Rendezvous’ music has gained significant popularity on the Internet. On their YouTube channel, Rendezvous has accrued more than 1 million views, especially after the band uploaded videos of their recording sessions. Further, as of August 2011, the band's Facebook page has generated over 21,500 followers. Their EP was downloaded thousands of times and has earned good reviews from different music sites as well as from individual bloggers. In June 2011, the band released "C Sharp", the first single off their debut album. The single was accompanied by 2 remixes by Carl Cox and an animated music video produced by M-I-E studios, London. On September 7, 2011, Rendezvous released a video for the 2nd single from their debut album, "The Murf", animated by Scott Benson. The video had reached nearly 100,000 views in just a week, and was well received around the world, getting rave reviews by sites such as Motiongrapher, CBS News and others. "The Murf" single was also accompanied by 3 remixes by John Digweed, Loverush UK! and Timothy Allan.

Musical style
Rendezvous' music is a mix of electronica and jazz, and the result of a fusion of the two. It can also fall in the experimental music category. The jazz the band plays has been dubbed in music websites as acid jazz, psychedelic jazz and contemporary jazz. Their psychedelic jazz style was inspired mostly by the songs of Pink Floyd, a band Simon loved since childhood.
Rendezvous differs from many other contemporary electronic acts by the fact that their music is actually played and recorded live on analog instruments, rather than produced digitally on computers and digital instruments. This analog approach to music is reflected upon their music, expressed with a warm and enveloping sound, which the band prefers over today's colder, stricter and less round sound.

Musical Influences
Rendezvous' members' musical influences are mostly based on the music they used to listen to at their youth, which they claim to always enjoy going back to listening to once in a while. Amongst the bands that mostly influenced the band, Pink Floyd and Depeche Mode are the two most prominent ones, and their sound is to some extent a merger between that of the two. The list of other acts that influenced the band is very varied and includes (in no particular order): Air, John Williams, King Crimson, Jethro Tull, Royksopp, Led Zeppelin, The Shadows, Jimi Hendrix, Sweet Smoke, Tiesto, Nirvana, Heather Nova, Madonna, Suede, Garbage, Coldplay, Massive Attack, Portishead, Medeski Martin & Wood and Combustible Edison. Izenberg and Simon also state they feel connected to and influenced by the synthpop and electronic pop emerging from the UK in recent years, and to the retro feel that corresponds with the electronic sounds of the eighties.

History

Formation 
Rendezvous’ two members, Itai Simon and Hagai Izenberg, met at the Rimon School of Jazz and Contemporary Music in Israel, where they both took up music. The two met on their first day in Rimon. The name of the band, Rendezvous, was actually inspired by their gathering with other musicians after their fateful meeting in the said school. The band was then formed in 2003.

First releases
On 2004, Rendezvous got together with two friends, also very talented musicians, and produced their first EP. Simon played bass while Izenberg handled Fender Rhodes keyboards. Their friend, Erez Bachar was the drummer, while their other friend who they just called 'Andrei', was the saxophonist.
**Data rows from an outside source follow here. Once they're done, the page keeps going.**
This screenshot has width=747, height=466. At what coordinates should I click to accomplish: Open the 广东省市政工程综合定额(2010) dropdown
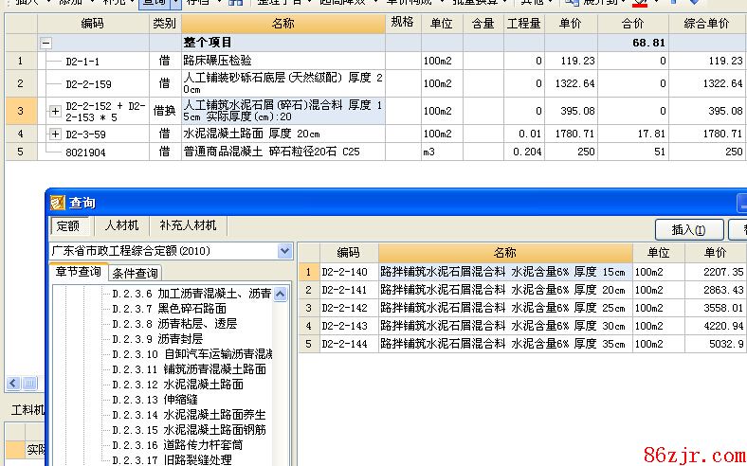(x=284, y=251)
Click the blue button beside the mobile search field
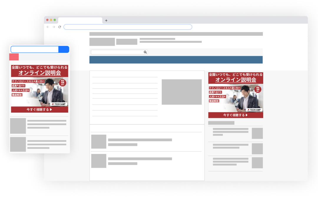Screen dimensions: 318x199 64,49
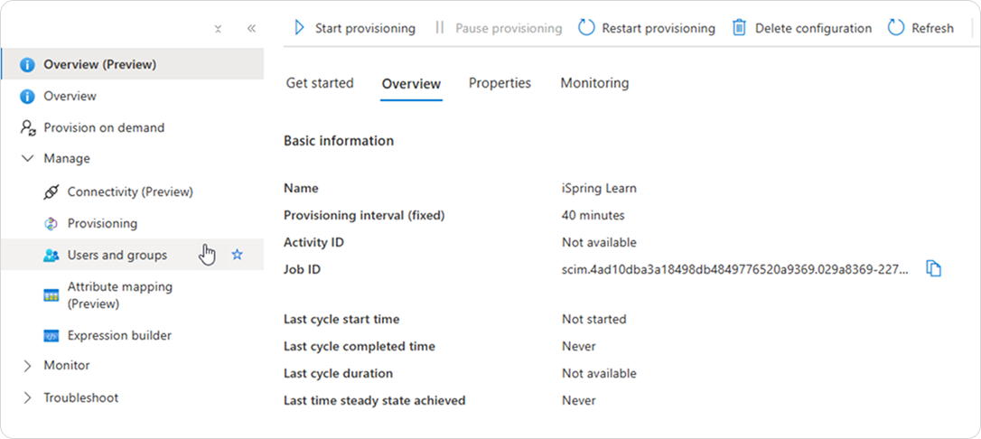Collapse the Manage section chevron
Screen dimensions: 981x439
[27, 159]
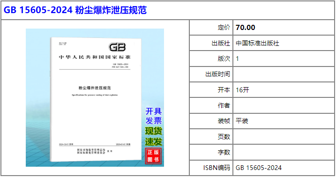Select the 70.00 price value
The width and height of the screenshot is (336, 177).
[246, 28]
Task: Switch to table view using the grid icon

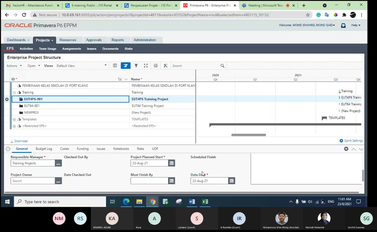Action: 115,65
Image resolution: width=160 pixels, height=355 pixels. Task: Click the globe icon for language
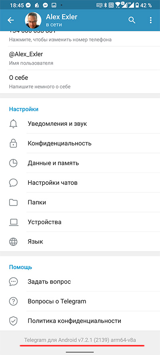(13, 242)
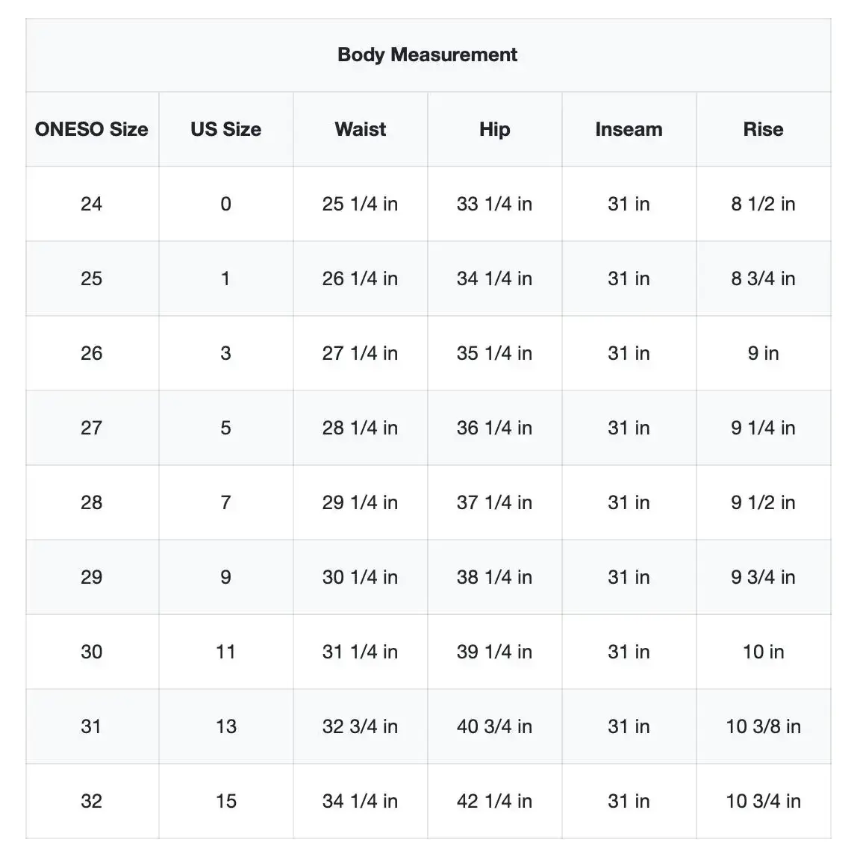Click the 26 1/4 in waist cell
This screenshot has height=857, width=857.
tap(360, 278)
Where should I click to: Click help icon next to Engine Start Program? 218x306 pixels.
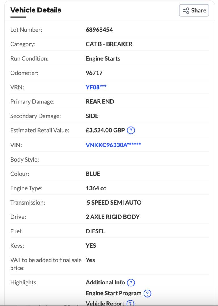click(x=147, y=294)
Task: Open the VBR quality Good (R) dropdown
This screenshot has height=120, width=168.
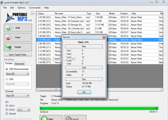Action: click(x=17, y=74)
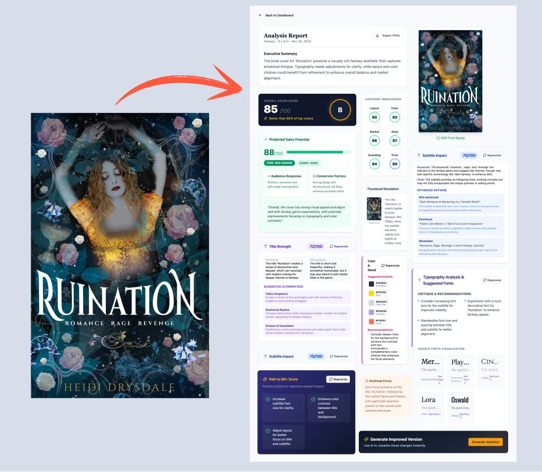Click the Print score circle showing 90

pos(395,164)
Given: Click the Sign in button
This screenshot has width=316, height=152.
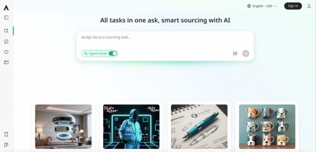Looking at the screenshot, I should (293, 6).
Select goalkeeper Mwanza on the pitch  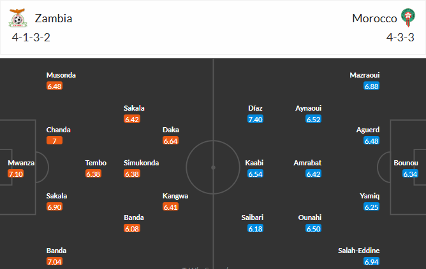[x=21, y=163]
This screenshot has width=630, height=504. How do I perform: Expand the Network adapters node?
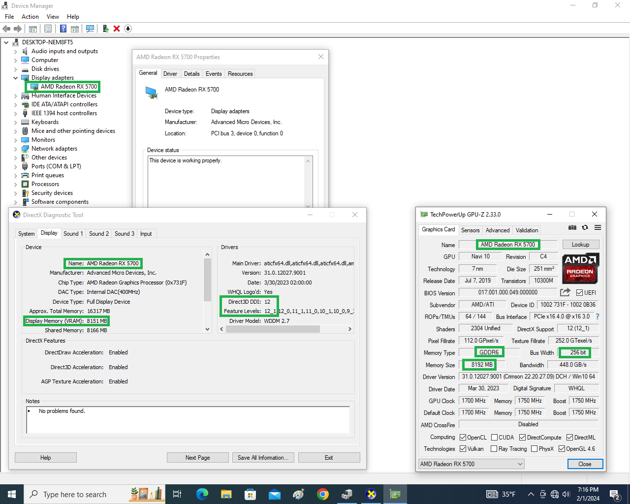[x=15, y=149]
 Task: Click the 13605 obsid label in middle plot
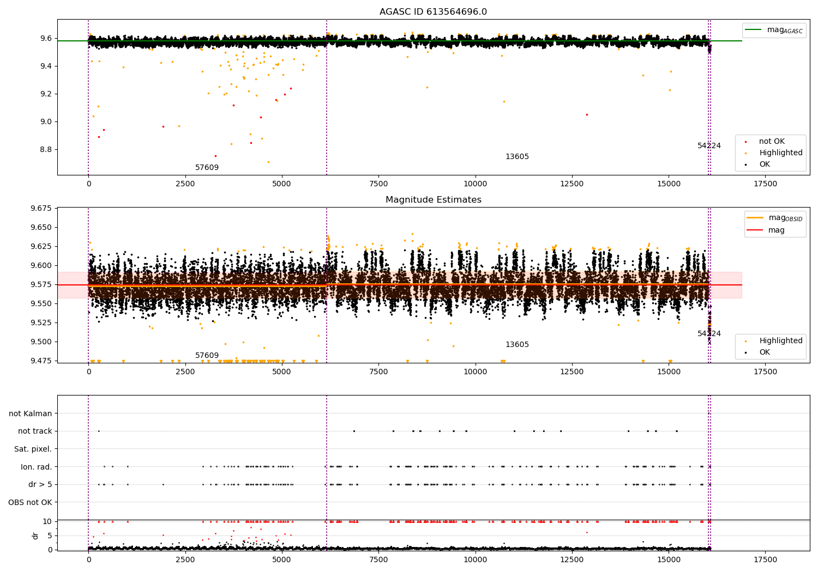click(517, 345)

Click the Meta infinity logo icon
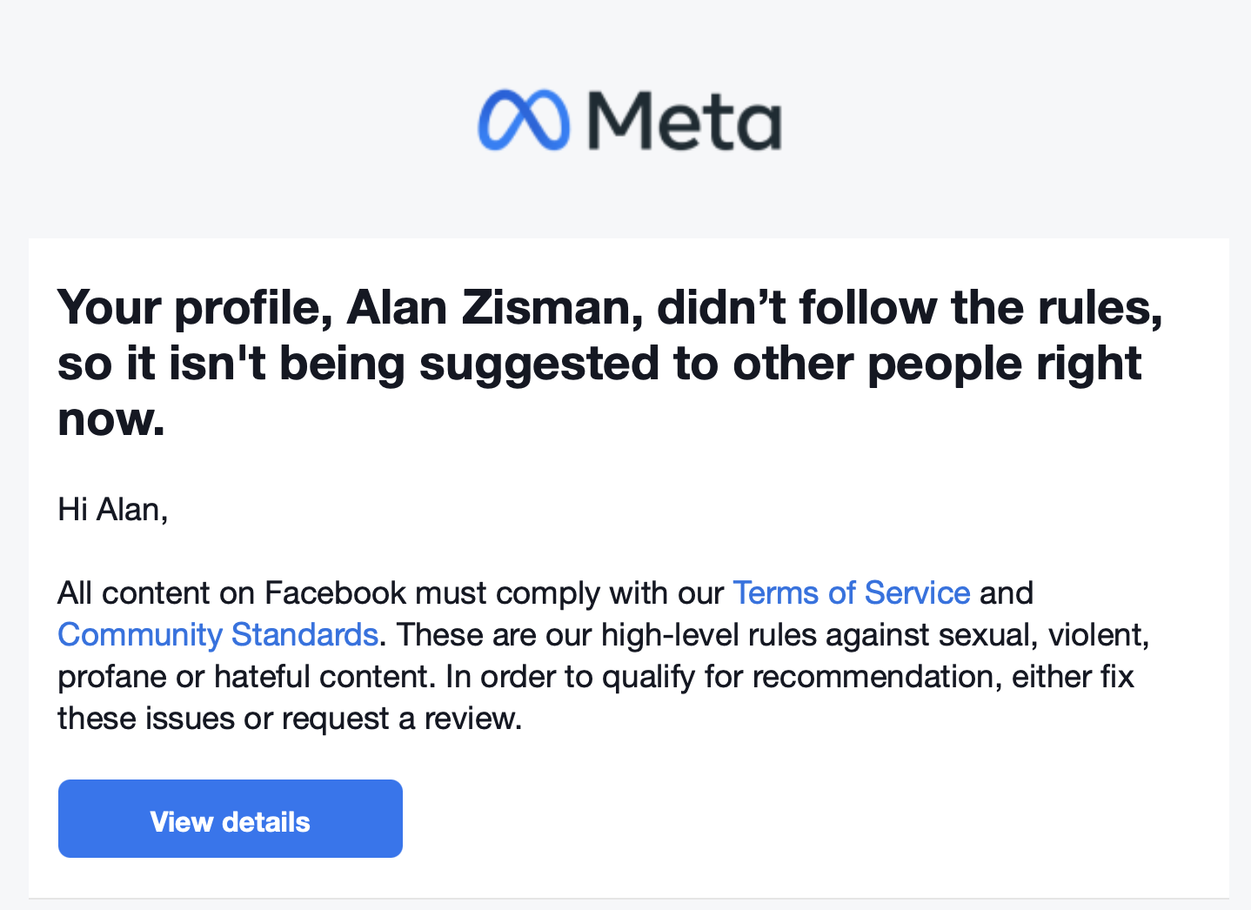click(x=524, y=120)
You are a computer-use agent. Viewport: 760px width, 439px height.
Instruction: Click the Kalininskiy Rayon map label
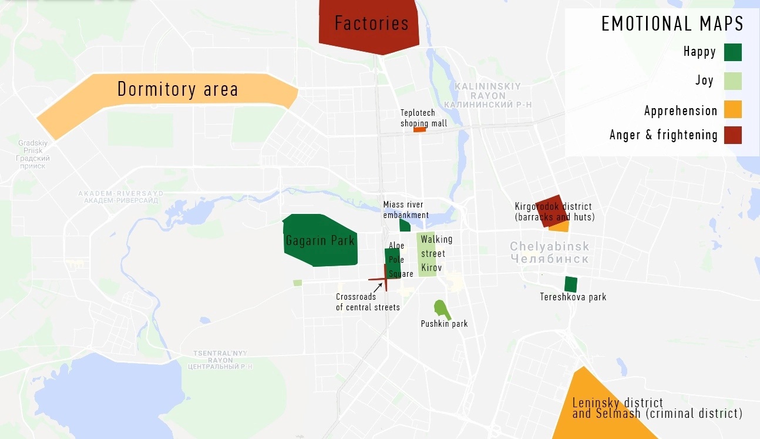480,95

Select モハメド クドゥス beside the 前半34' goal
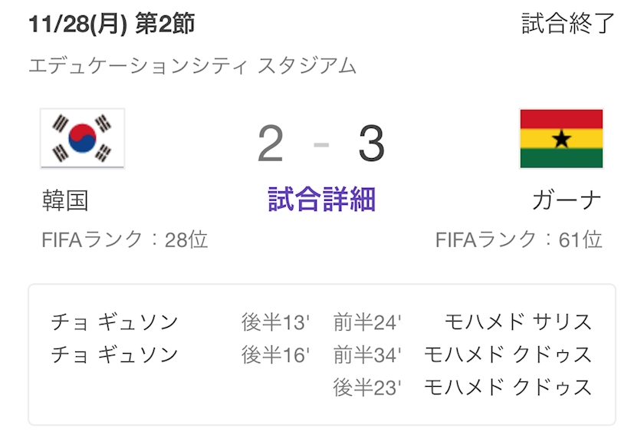click(508, 355)
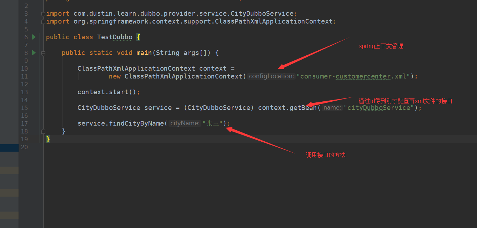Click line number 17 in the gutter
The image size is (477, 228).
pyautogui.click(x=24, y=123)
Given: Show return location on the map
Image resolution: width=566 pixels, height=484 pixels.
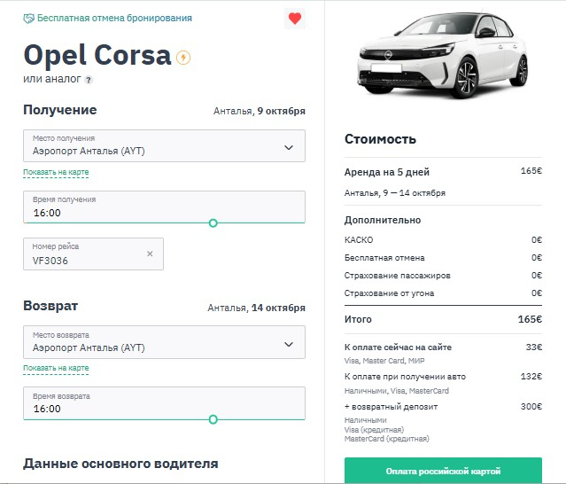Looking at the screenshot, I should [56, 368].
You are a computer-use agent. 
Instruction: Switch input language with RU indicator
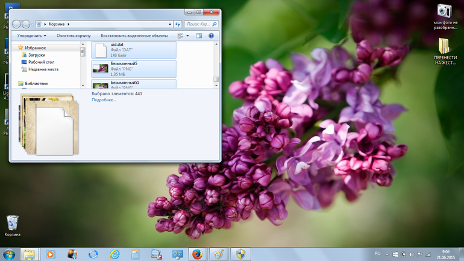pyautogui.click(x=378, y=254)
The band recorded the live session, which they described as “almost entirely improvised on the spot,” during one session spanning one full night, on a non-working holiday, an Israeli memorial day. At that time, since all studios were closed, the musicians found an empty one that evening where they recorded their session in complete isolation.

After recording, they mastered the tracks at Eshel Studios in Tel Aviv. The band then created a website where they uploaded their EP. The website received thousands of visits and music downloads from all over the world. These downloads made them soar to the top of underground band lists. Radio stations in London, the United States and Canada also began to play their music on the air, and many music blogs throughout the web and internet magazines featured their music and wrote about it.
As a sneak peek into their debut album, they uploaded videos of their different studio sessions, all filmed by the renowned Israeli filmmaker, Uzi Adam.

Discography

Live Studio Session (EP) (2004)

C Sharp (Single) (2011)

The Murf (Single) (2011)

Another Round Please (Album) (2012)

Band members’ profiles
Hagai Izenberg was born on March 20, 1978. He started playing the organ when he was only 4 years old and was studying and composing music throughout his childhood.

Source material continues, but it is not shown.